The Goodman Theatre’s ”Venus in Fur” is a brainy, salacious thrill.

Amanda Drinkall and Rufus Collins in Venus in Fur at the Goodman Theatre, directed by Joanie Schultz.
Amanda Drinkall as Vanda and Rufus Collins as Thomas in David Ives' Venus in Fur, directed by Joanie Schultz, at the Chicago's Goodman Theatre.
(© Liz Lauren)

Only a masochist would miss Venus in Fur, David Ives' riff on Leopold von Sacher-Masoch's S-and-M classic Venus in Furs. This fast-paced, 90-minute thrill ride celebrates the flesh while stimulating the mind.

It's a dark and stormy night as the Goodman Theatre's twisted take on gender, power, and kinkiness begins. Amid cataclysmic rumblings of thunder we meet Thomas (Rufus Collins), a playwright/director at the tail end of a punishing day. He's been trying to cast the all-important title role in his adaptation of Masoch's novel Venus in Furs, but he's been barraged by talent-free imbecile ingénues the entire audition session.
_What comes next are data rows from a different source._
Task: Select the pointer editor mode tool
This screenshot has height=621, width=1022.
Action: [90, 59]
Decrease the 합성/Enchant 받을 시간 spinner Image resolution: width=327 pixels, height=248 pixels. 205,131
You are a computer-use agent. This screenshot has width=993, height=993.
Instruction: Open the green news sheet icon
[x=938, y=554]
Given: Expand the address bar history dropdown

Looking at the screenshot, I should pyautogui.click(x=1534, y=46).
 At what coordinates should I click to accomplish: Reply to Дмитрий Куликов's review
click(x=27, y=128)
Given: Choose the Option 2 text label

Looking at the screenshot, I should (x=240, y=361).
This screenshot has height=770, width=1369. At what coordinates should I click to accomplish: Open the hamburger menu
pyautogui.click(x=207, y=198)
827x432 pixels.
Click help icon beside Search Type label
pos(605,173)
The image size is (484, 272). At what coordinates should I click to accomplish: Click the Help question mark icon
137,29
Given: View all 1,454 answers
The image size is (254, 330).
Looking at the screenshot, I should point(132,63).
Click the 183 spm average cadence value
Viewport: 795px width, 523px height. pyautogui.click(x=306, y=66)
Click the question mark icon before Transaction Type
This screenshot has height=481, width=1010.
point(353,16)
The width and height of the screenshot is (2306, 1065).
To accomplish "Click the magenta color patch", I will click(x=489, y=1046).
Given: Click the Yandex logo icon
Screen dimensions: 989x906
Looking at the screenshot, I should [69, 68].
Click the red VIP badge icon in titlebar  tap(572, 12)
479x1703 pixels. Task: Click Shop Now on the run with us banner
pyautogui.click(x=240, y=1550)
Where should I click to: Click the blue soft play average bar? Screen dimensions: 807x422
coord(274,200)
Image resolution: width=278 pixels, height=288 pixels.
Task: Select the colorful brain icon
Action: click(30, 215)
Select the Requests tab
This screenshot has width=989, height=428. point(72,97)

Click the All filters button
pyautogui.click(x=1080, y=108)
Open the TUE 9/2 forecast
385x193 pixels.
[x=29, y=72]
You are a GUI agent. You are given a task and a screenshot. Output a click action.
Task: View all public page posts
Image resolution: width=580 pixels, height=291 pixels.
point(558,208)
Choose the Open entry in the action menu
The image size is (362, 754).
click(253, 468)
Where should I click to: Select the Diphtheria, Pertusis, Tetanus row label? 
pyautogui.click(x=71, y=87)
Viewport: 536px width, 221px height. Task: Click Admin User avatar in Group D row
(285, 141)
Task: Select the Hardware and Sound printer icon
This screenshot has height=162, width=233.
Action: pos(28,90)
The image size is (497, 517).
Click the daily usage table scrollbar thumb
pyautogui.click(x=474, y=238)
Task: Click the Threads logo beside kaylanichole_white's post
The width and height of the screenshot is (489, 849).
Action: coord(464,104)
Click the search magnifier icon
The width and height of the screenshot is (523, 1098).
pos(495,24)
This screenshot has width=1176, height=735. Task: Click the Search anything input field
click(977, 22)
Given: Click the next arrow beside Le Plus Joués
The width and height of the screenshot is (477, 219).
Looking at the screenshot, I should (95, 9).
Or so he rants into the phone to his fiancée, in a conversation that is all but redolent with the tormented, self-absorbed angst of a frustrated artist angry with a world that just doesn't get his art. Enter would-be-leading-lady Vanda (Amanda Drinkall) in a flustered clamor of cluelessness, disorganization, and chatterbox insistence. Never mind that auditions are over and the director is in a foul mood. She has to read for the part, Vanda insists. It'll only take a sec.

From that simple setup, director Joanie Schultz helms a masterful exploration of power, seduction, and repulsion that climaxes with a roar of supernatural (or is it?) feminism. Ives' Venus in Fur may be a two-hander, but its layers are myriad. And yet for all of the play's increasingly intense mind games of humiliation, pain, and the dominatrix-slave dynamic, Venus in Fur is bitingly hilarious.

From the start, Tom and Vanda are a fascinating duo with quicksilver, incendiary chemistry. As Vanda's audition winds on, the 1870s world of Masoch's mysterious, fur-clad mistress and her desperately subservient slave begins to bleed into the real-life 21st-century world of Vanda and Tom. The overlap is mind-bending, the theatrical equivalent of an optical illusion — blink, and what seemed inarguably one thing is another entirely. Power that initially appears to lie incontrovertibly with one person is revealed to be a fleeting fantasy. In this titillating land of role reversals and role play, the one wearing the dog collar isn't necessarily at the mercy of the one wielding the whip.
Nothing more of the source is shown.